Elle a décidé de rejoindre le groupe de production d’énergie propre après avoir entendu son cousin lui parler de ce qu’ils faisaient. « La pulpe et le mucilage ont la capacité de générer de l’énergie électrique grâce au processus d’oxydo-réduction. [por la transferencia de electrones tras la descomposición y la acidez que generan]», dit-elle concentrée. « C’est un processus très excitant. »
Jusqu’à présent, ils ont réussi à allumer des ampoules de 12 watts, grâce à quelques récipients qu’ils tiennent soigneusement entre leurs mains. Dans une sorte de pot fermé, ils conservaient pendant des jours une petite portion de pulpe et de mucilage en décomposition qui frottait directement contre deux plaques : l’une de zinc et l’autre de cuivre. Ceux-ci sont chargés de produire de l’électricité. «C’était magique d’apprendre tout ça», raconte la jeune femme. Le projet développe actuellement un moyen d’unifier toute l’électricité produite dans une batterie pouvant être transportée confortablement. « Je connais beaucoup de voisins qui n’ont pas d’électricité, ce serait très bien si nous pouvions la changer. C’est encore mieux si c’est avec ce que les producteurs de café ne veulent pas et qu’ils jettent, n’est-ce pas ?
« Cela fonctionne parce que nous avons enquêté »
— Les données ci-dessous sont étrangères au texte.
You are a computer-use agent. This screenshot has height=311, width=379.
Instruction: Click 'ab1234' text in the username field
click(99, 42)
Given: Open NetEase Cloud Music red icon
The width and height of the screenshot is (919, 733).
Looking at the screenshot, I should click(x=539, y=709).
Une autre grande entreprise de l’école est la création de compost avec les déchets de café. 40 % des fruits frais, la pulpe, sont jetés par les agriculteurs, principalement dans leurs cultures. Mais l’acidité de ces restes a modifié les cycles et noirci plusieurs cultures, comme cela est arrivé au grand-père de Jaider Andrés Narváez. C’est pourquoi il a décidé de faire quelque chose pour résoudre ce problème : le compost.
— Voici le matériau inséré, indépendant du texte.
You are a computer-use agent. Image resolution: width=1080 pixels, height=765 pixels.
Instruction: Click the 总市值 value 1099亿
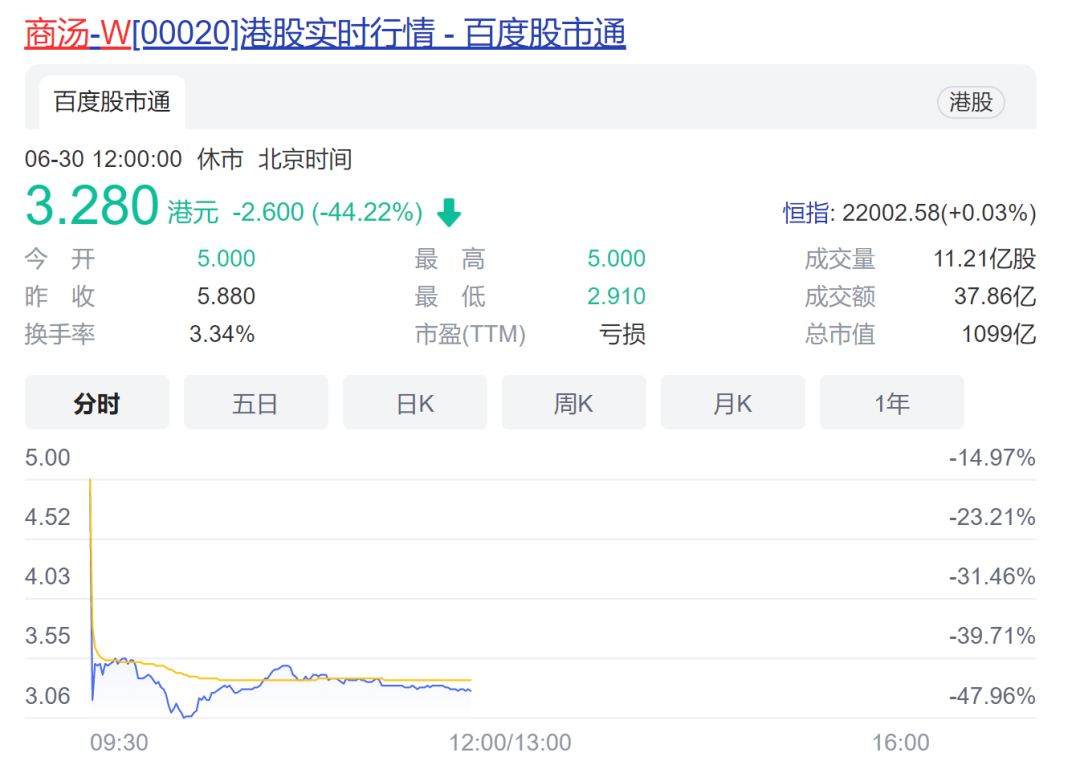coord(998,334)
La clé de leur projet était de rassembler ces restes avec le cisco utilisé pour l’élevage du bétail et d’étudier soigneusement quelle est la meilleure proportion pour que cette matière organique devienne une excellente source de nutriments. « Il est normal que mon grand-père pensait que tout élément organique est bon, mais ce n’est pas tout à fait le cas. J’ai observé sur la ferme familiale de 80 hectares comment les restes étaient entassés dans une fosse ou jetés dans les vergers ou à la dérive. «Maintenant, nous utilisons ce compost que j’ai créé moi-même.»
Pour le professeur Lizcano, ce plan d’études a apporté des avantages infinis qui transcendent les universitaires. « Je me souviens qu’il y a quelques mois, l’un des grands-parents des étudiants nous a approchés pour nous dire que son petit-fils était très intelligent. Et depuis qu’ils ont lancé Cafelab, ils ont de quoi parler. Cela ne peut être mesuré dans aucun examen, mais cela a une valeur énorme », dit-il avec enthousiasme.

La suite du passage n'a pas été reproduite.